Das ist also die Kehrseite des amerikanischen Traums?
Foster: Absolut. Und dann gibt es so ein vorfabriziertes Fest namens Thanksgiving. Die Leute fühlen sich verpflichtet, bei diesem einen Abendessen zu demonstrieren, wie sehr sich alle lieben. Dabei ist es ein furchtbares Aufeinandertreffen deiner Vergangenheit und deiner ungewissen Zukunft! Diese Heuchelei ist eine weitere Kehrseite des amerikanischen Traums. Mich fasziniert Amerika, die Landschaft und die Mentalität, weil sie ein Teil von mir sind, ohne dass ich es vollständig fassen kann.
Eigentlich wollten Sie bei „Der Biber“ nur Regie führen. Wie kam es, dass Sie nun auch die zweite Hauptrolle neben Mel Gibson spielen?
Foster: Als Mel sich für unser Projekt entschieden hatte, dachte ich mir: Wen soll ich ihm jetzt gegenüber besetzen? Ich wollte sichergehen, dass der Film ein Drama bleibt, eine Familientragödie. Dafür brauchte ich eine Schauspielerin, die die Erfahrung einer langen Ehe überzeugend darstellen konnte. Mel ist ein ganz besonderer Schauspieler, und ich dachte mir einfach, wir zwei passen gut zusammen.
Sie sind mit Mel Gibson befreundet. War das gemeinsame Spiel für Sie auch eine emotionale Reise?
Foster: Ja, über viele Punkte haben wir uns auch schon über Jahre unterhalten: Das Verhältnis zwischen Vater und Sohn beispielsweise. Deswegen war ich mir sicher, dass er genau weiß, worum es mir in diesem Film geht. Ich wusste, dass er den Mut haben würde, den traurigen Teil seiner Persönlichkeit offen zu legen.
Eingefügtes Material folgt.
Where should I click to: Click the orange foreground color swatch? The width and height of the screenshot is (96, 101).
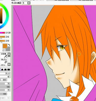pos(5,46)
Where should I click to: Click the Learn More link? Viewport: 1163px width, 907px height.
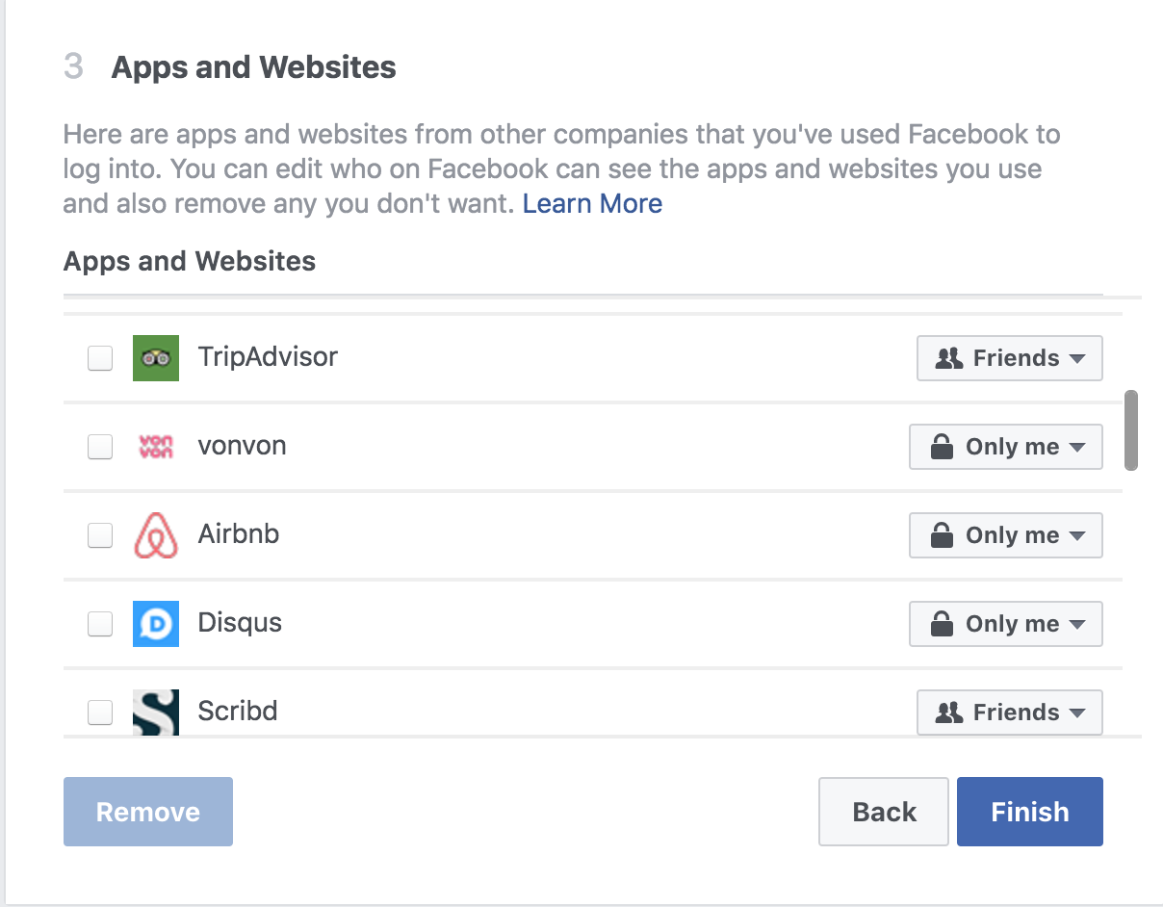click(x=592, y=203)
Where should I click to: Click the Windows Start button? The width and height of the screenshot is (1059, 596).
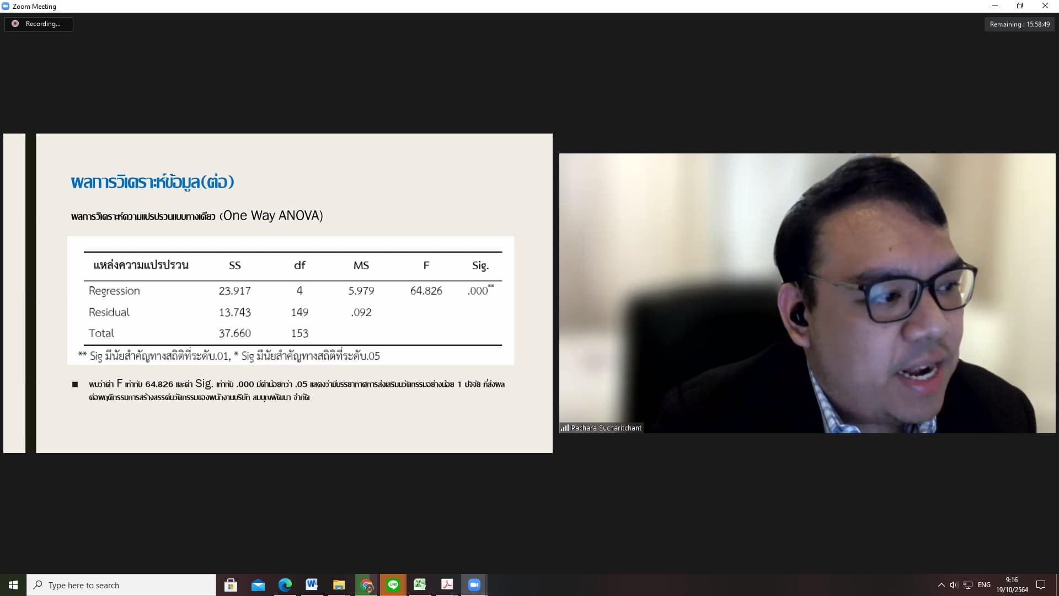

Sie sind mit „Der Biber“ zum Filmfestival in Cannes eingeladen. Zum ersten Mal waren Sie dort mit 13 Jahren, als Sie in „Taxi Driver“ gespielt haben.
Foster: Ja, das war 1976, „Taxi Driver“ hat die Goldene Palme gewonnen. Ich erinnere mich noch gut! Die Filmfirma Columbia wollte nur Regisseur Martin Scorsese sowie die Schauspieler Robert De Niro und Harvey Keitel dort haben. Aber meine Mutter sagte: „So eine Chance wirst du nie wieder haben! Und du sprichst perfekt Französisch. Wir zahlen es aus eigener Tasche!“ Und abgesehen von der Pressekonferenz hat keiner der anderen ein Interview gegeben. Sie waren auf ihren Zimmern und haben sich nicht raus getraut. Ich war die einzige, die damit kein Problem hatte.
Sie waren ein Kinderstar. Wann haben Sie sich entschieden, kein normales Leben zu führen?
Foster: Ich hatte eigentlich zu keinem Zeitpunkt das Gefühl, ein normales Leben zu führen. Kalifornien und Sonne waren vielleicht normale Dinge, aber ich hatte keinen Vater. Meine Mutter hat uns vier Kinder allein großgezogen. Ich habe im Alter von drei Jahren angefangen zu arbeiten, meine Brüder haben auch früh angefangen, wir haben damit unsere Familie ernährt. Insofern hatte ich nie das Gefühl, eine normale Kindheit gehabt zu haben. Aber das muss kein Nachteil sein. Normalität ist für mich nicht automatisch erstrebenswert.